The end-2022 value of the EPF fund which was 3,459 billion rupees (with interest earnings and net contributions) up from 3,166 billion in 2021.
As a result of the rupee collapsing from 200 to 363 after money printing and flawed exchange rate policy (a surrender rule with an attempted float) the dollar value of the fund fell to 9.53 billion US dollar equivalent by end 2022, from 15.80 billion in the previous year, despite the earnings and net contributions.
In March 2023, the surrender rule was lifted amid deflationary policy, allowing the exchange rate to appreciate.
When deflationary policy reduces outflows compared to imports in a pegged regime (reductions of domestic assets of a pegged bank against foreign assets), the exchange rate can be appreciated at will.
It is not transparent on what basis the exchange rate is appreciated but macro-economists have developed a number of statistical methodologies to arrive at what they claim to be an ‘equilibrium value’ for an exchange rate, as knowledge of operational frameworks and note-issue banking in general, deteriorated in the last century.
“The exchange rate is determined by monetary policy not the market, as claimed by post 1970s Mercantilists, and in the case of reserve collecting central banks, also by exchange rate policy,” says EN’s economic columnist Bellwether.

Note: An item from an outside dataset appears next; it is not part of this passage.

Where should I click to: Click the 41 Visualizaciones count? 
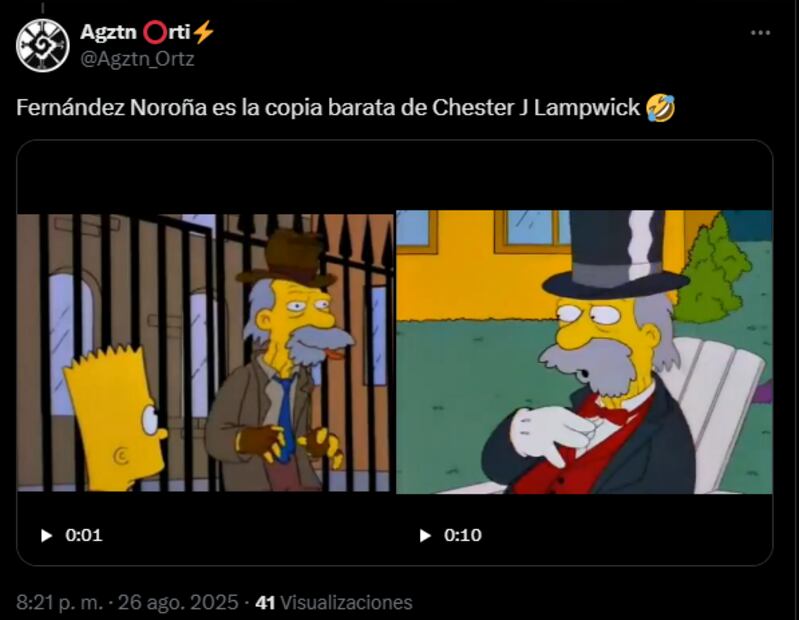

“Exchange rates did not move before before 1971 and especially before the 1930s, unless money was printed for war.
“One of the attributes of money is to be a stable store of value, not to fluctuate all over the place as started to happen after 1971, triggering uncertainty and social unrest or destroying lifetime savings and current salaries instantly.”
“After the Second Amendment to the IMF’s articles in 1978, money, especially in countries like Sri Lanka, also lost the attribute of being a unit of account.
“In times of printing it also lost the ability of being a medium of exchange, particularly across borders. That is why we have trouble with importing oil and have forex shortages.
“In the end the only use for money was for macro-economists to deploy macro-economic policy, to push exports or growth or employment and breaking up the economic and social fabrics of entire nations by denying stability and also driving countries into default.”
The central bank, which manages the EPF has drawn flack for interest rate hair-cuts imposed on pension funds in a debt restructuring by the government.
However, the rupee appreciation has reversed initial capital losses to the EPF in dollar terms. The EPF’s end 2022 value is now around 11.38 billion dollars at 304 rupees to the US dollar, up about 1.85 billion dollars.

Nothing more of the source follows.